(MATERIAL FOR THIS EXERCISE):
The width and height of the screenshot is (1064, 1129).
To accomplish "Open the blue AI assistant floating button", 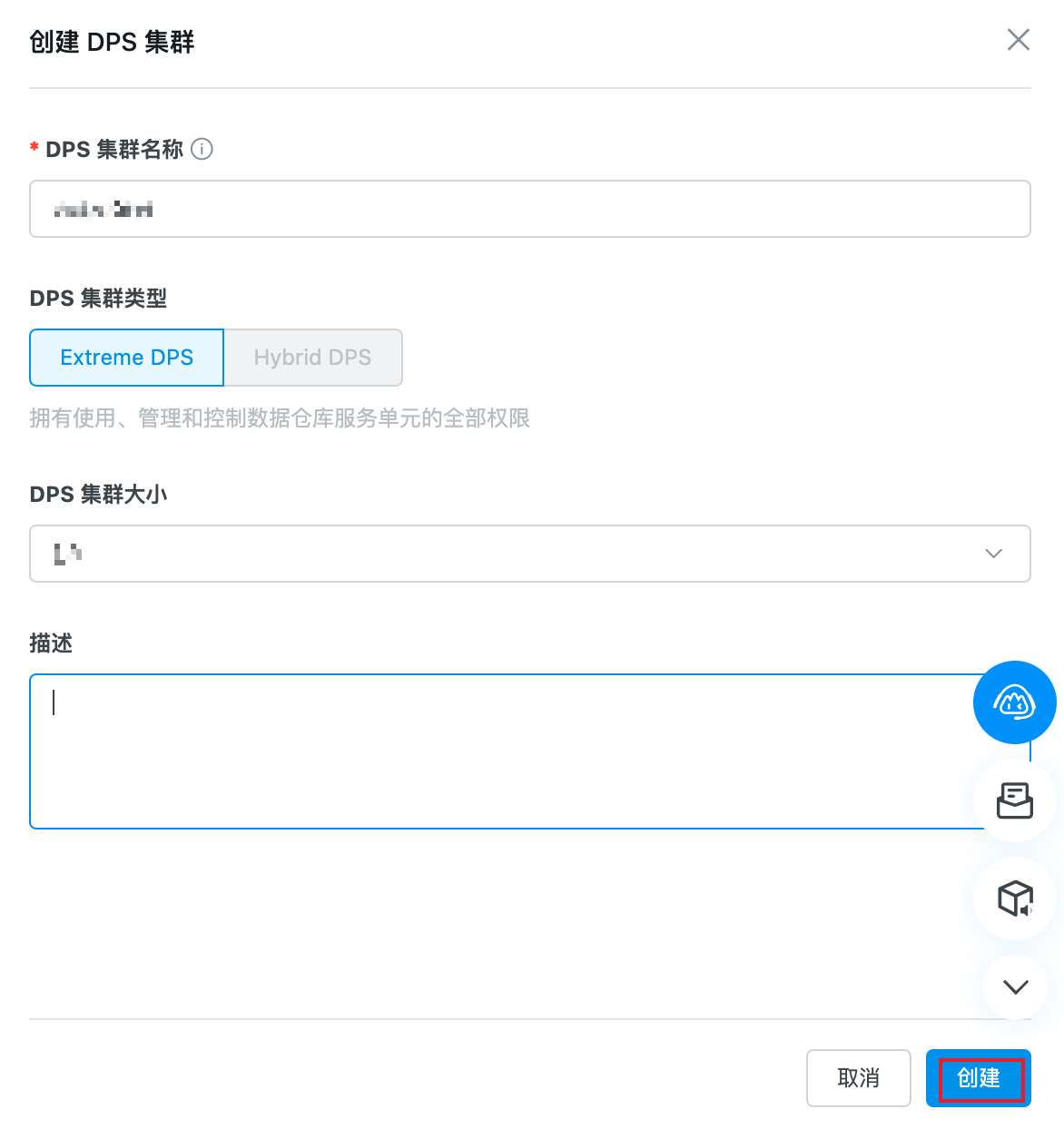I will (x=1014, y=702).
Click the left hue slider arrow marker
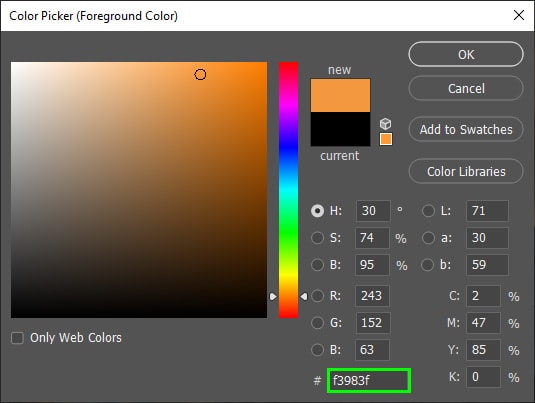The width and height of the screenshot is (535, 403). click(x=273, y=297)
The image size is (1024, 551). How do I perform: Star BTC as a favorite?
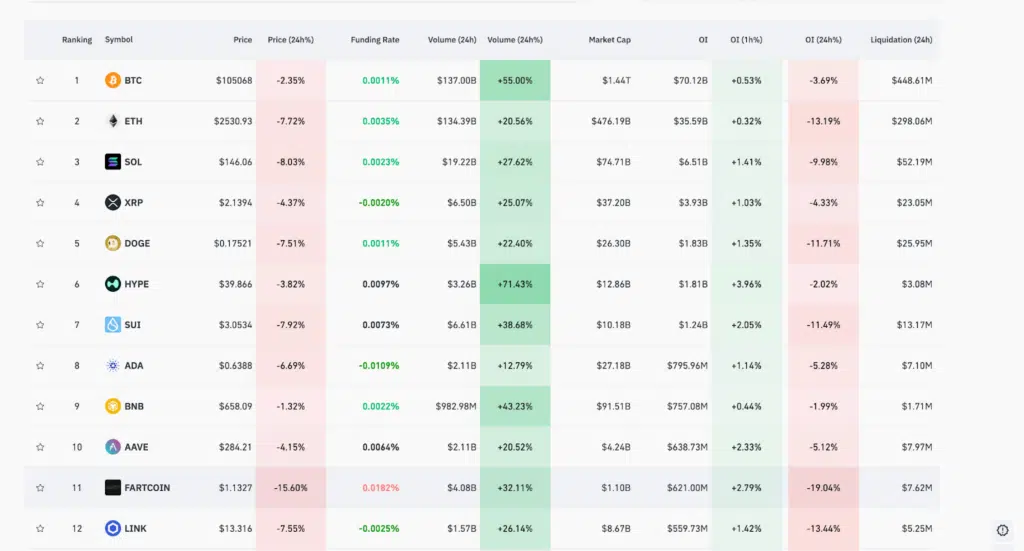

(WORK TO COMPLETE):
If a picture falls within the lines from the one containing "Click the left hue slider arrow marker" through the end of the material, leave it out while repeating those lines exactly.

(TASK SOLUTION):
Click the left hue slider arrow marker
The width and height of the screenshot is (535, 403). click(x=273, y=297)
The image size is (1024, 551). How do I perform: Star BTC as a favorite?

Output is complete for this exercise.